Joe Biden’s emotionally powerful acceptance speech at the Democratic convention stayed away from the details of policy for good reason. His proposals, if adopted, would constitute the largest growth of government since 1965, when Congress created Medicare and Medicaid, federal health insurance for the aged and poor.

Now Biden urges, among other things: tripling federal aid to K-12 schools in poor areas; making two years at a community college free; lowering the age of Medicare eligibility to 60 from the current 65; and launching a $2 trillion program (over a decade) to curtail global warming.

Some of these are good ideas. Some aren’t. But most are popular, especially among Biden’s progressive and liberal supporters, and they are not free.

From a variety of sources — campaign releases, independent analyses, media stories and the Congressional Budget Office — I have constructed a rough estimate of what it would cost to cover all the new benefits. The additional 10-year spending totals $7.74 trillion. Here’s a breakdown:

1. More economic stimulus: $2 trillion

2. Health care: $1.5 trillion

3. Climate change: $2 trillion

4. K-12 schools: $850 billion

5. Higher education: $750 billion

6. Housing: $640 billion

TOTAL: $7.74 trillion

But wait, we’re not finished yet. To these costs ought to be added the projected budget deficits under existing policies. For the period from 2021 to 2030, CBO figures that’s another $13 trillion. The grand total comes to $20.7 trillion (the $13 trillion, plus the $7.7 trillion).
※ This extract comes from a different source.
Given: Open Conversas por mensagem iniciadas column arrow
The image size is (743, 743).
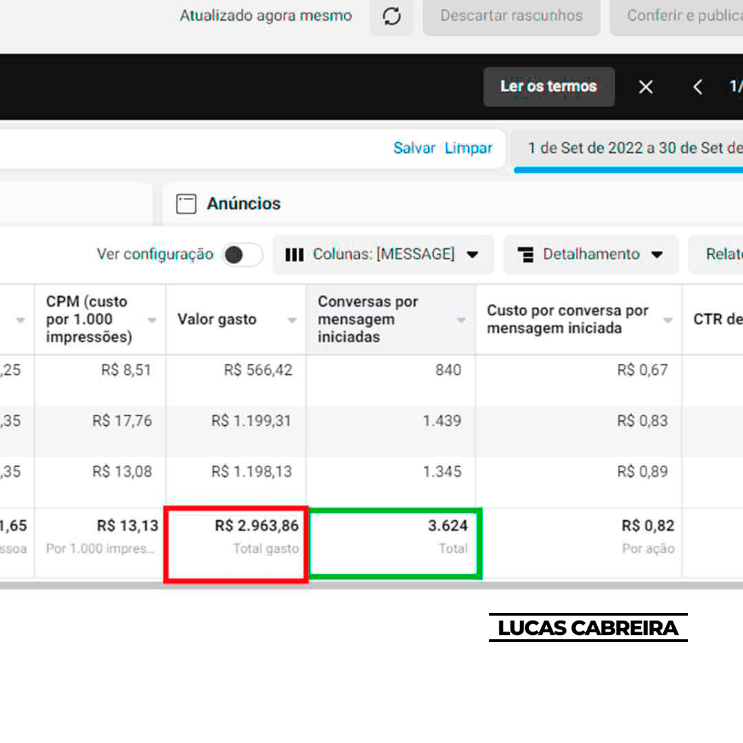Looking at the screenshot, I should [x=461, y=320].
Even for Washington, this is a lot of money. It brings to mind the quip commonly attributed to Republican Sen. Everett Dirksen of Illinois: “A billion here, a billion there, and pretty soon you’re talking about real money.” Substitute “trillion” for “billion,” and that’s where we are today.

The amounts are so stupendous that it’s hard for ordinary people to discuss them intelligently. Still, let’s try. Let’s concede that these estimates are very preliminary. They could be off by a few trillion dollars. But the error could be an underestimate of debt, not an overestimate.
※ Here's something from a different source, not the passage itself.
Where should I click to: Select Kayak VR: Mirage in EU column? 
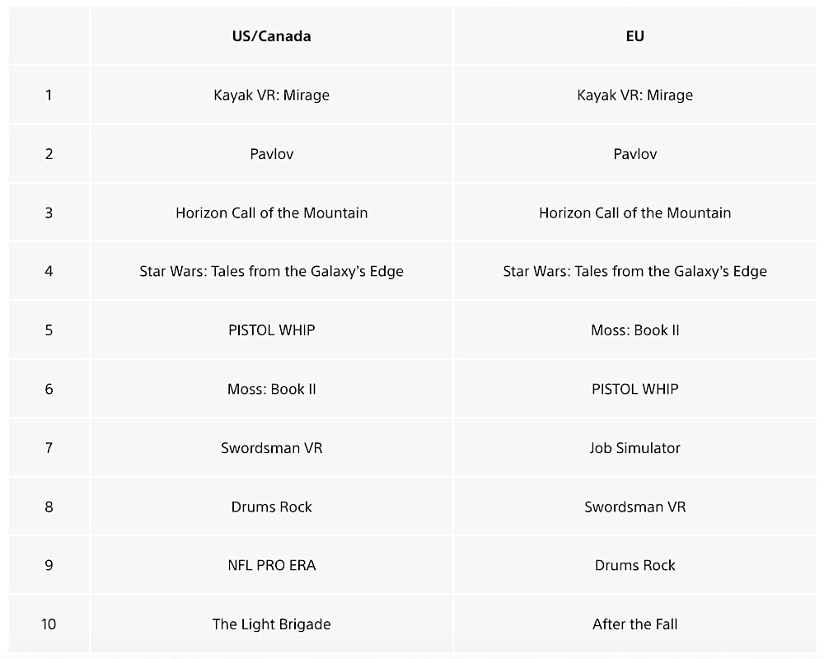(x=634, y=95)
Here’s an example: To his credit, Biden has proposed a tax increase to help close the budget deficits. In an exhaustive analysis, the Committee for a Responsible Federal Budget, a nonpartisan watchdog group, projected that the tax increases would amount to $3.35 trillion to $3.67 trillion over the decade. Most would fall on the top 1 percent, whose tax increases would average $300,000 annually.

But I have already incorporated this extra tax revenue on the assumption that a Democratic-controlled Congress would do most of Biden’s bidding. His larger purpose is clear: to buy peace among the so-called progressive and liberal wings of the party by endorsing many of their expensive proposals. The amounts are gigantic. For example, the $8 trillion is roughly equivalent to half the existing federal debt held by the public.
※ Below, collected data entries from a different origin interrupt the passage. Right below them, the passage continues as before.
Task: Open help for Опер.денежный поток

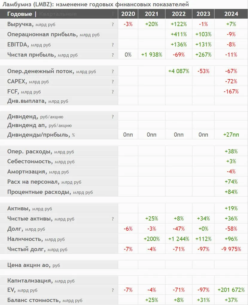Action: coord(113,72)
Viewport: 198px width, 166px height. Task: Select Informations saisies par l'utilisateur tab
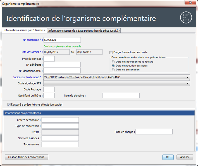(24, 30)
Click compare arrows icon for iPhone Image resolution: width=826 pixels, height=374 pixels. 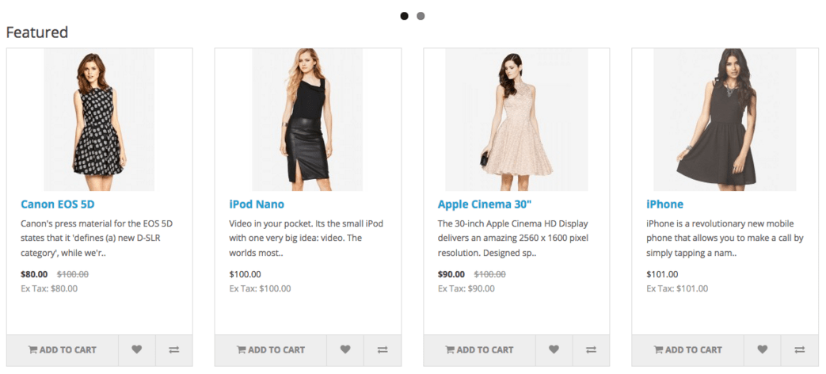[800, 349]
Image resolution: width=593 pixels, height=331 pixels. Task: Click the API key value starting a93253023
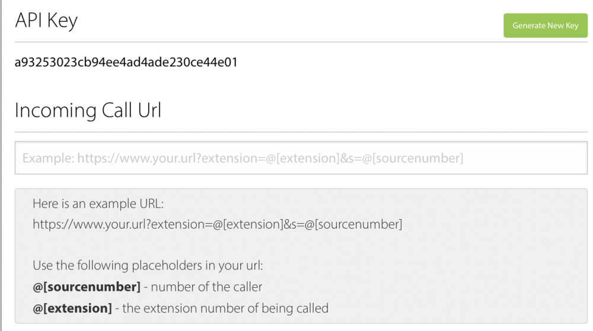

There must be some means of paying for these proposals. There are three basic choices, or some combination of them: (1) borrow the money — that is, further run up deficits and debt; (2) cut other programs, from defense to farm subsidies to Social Security; (3) raise taxes. It seems inevitable that some — or all — of these proposals will have to be scaled back.

I’m not saying it’s impossible to finance all these programs. But it is next to impossible. It’s true that many economists, including some of the heavy hitters, have concluded that the United States (and some other countries) can borrow indefinitely as much as it wants by selling Treasury securities. The argument, simplified, is that low interest rates make it easier for the United States to repay its debts and, therefore, reassure lenders that it’s okay to lend.

It’s politically expedient to borrow, because the costs are less visible than either higher taxes or spending cuts. But this argument comes with a large historic caveat: In the 1970s and early 1980s, many economists argued that “a bit more inflation” wouldn’t hurt the economy. But repeated episodes of “a bit more inflation” evolved into “a lot more inflation” — by 1980, consumer prices were rising at about 13 percent a year — that clearly hurt the economy. The same might be true of debt financing. At some point, rising deficits might become unsustainable and trigger a backlash from lenders. They cut their lending; interest rates rise.

All that seems certain is that the size of government will grow, reflecting the aging of society and the clamor for more spending for “worthy” causes. Between 2020 and 2030, Social Security and Medicare spending, as a share of the economy, is projected to grow by almost one third. If Biden wins, he and his advisers will have plenty to keep them awake at night.